**Supplied records:**

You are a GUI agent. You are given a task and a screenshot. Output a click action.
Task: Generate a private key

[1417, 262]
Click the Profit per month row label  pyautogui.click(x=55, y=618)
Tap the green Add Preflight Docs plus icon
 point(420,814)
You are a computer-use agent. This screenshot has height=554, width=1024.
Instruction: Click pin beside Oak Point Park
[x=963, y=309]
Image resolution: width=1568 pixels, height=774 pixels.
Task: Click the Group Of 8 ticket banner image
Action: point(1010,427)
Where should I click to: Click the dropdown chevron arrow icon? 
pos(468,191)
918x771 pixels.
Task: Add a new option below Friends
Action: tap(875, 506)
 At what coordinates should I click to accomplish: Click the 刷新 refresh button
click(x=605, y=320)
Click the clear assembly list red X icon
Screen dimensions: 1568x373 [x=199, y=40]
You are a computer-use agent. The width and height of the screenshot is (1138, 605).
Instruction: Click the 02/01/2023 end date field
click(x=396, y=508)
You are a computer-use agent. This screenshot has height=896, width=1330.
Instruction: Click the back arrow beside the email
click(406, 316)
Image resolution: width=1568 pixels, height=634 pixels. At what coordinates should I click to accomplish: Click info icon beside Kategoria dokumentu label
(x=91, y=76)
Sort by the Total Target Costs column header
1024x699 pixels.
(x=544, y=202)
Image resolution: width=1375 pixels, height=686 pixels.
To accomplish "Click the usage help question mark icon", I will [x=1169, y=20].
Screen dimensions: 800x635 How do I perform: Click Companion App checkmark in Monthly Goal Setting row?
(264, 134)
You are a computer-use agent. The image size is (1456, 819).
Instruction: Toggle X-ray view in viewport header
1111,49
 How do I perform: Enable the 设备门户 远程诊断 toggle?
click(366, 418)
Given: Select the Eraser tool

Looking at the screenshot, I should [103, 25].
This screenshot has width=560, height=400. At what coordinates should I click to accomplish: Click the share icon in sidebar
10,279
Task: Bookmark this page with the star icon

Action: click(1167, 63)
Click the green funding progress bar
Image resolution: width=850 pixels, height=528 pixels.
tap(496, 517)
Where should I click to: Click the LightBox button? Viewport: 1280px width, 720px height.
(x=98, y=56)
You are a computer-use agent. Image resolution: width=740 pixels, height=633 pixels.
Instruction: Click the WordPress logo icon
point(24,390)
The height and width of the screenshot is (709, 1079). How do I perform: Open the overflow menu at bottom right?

**Instructions to follow:** Reproduce the listing in full. Keep it exactly as written.

**Solution for this problem:**
You are a GUI agent. You are given a task and a screenshot. Output a click action.
Task: Generate a private key

[1417, 262]
Click the Profit per month row label  pyautogui.click(x=55, y=618)
Tap the green Add Preflight Docs plus icon
 point(420,814)
You are a computer-use agent. This screenshot has height=554, width=1024.
Instruction: Click pin beside Oak Point Park
[x=963, y=309]
Image resolution: width=1568 pixels, height=774 pixels.
Task: Click the Group Of 8 ticket banner image
Action: point(1010,427)
Where should I click to: Click the dropdown chevron arrow icon? 
pos(468,191)
918x771 pixels.
Task: Add a new option below Friends
Action: tap(875, 506)
 At what coordinates should I click to accomplish: Click the 刷新 refresh button
click(x=605, y=320)
Click the clear assembly list red X icon
Screen dimensions: 1568x373 [x=199, y=40]
You are a computer-use agent. The width and height of the screenshot is (1138, 605).
Instruction: Click the 02/01/2023 end date field
click(x=396, y=508)
You are a computer-use agent. This screenshot has height=896, width=1330.
Instruction: Click the back arrow beside the email
click(406, 316)
Image resolution: width=1568 pixels, height=634 pixels. At what coordinates should I click to accomplish: Click info icon beside Kategoria dokumentu label
(x=91, y=76)
Sort by the Total Target Costs column header
1024x699 pixels.
(x=544, y=202)
Image resolution: width=1375 pixels, height=686 pixels.
To accomplish "Click the usage help question mark icon", I will [x=1169, y=20].
Screen dimensions: 800x635 How do I perform: Click Companion App checkmark in Monthly Goal Setting row?
(264, 134)
You are a computer-use agent. The image size is (1456, 819).
Instruction: Toggle X-ray view in viewport header
1111,49
 How do I perform: Enable the 设备门户 远程诊断 toggle?
click(366, 418)
Given: Select the Eraser tool

Looking at the screenshot, I should [103, 25].
This screenshot has width=560, height=400. At what coordinates should I click to accomplish: Click the share icon in sidebar
10,279
Task: Bookmark this page with the star icon

Action: click(1167, 63)
Click the green funding progress bar
Image resolution: width=850 pixels, height=528 pixels.
tap(496, 517)
Where should I click to: Click the LightBox button? Viewport: 1280px width, 720px height.
(x=98, y=56)
You are a computer-use agent. Image resolution: width=740 pixels, height=633 pixels.
Instruction: Click the WordPress logo icon
point(24,390)
The height and width of the screenshot is (709, 1079). How do I perform: Open the overflow menu at bottom right?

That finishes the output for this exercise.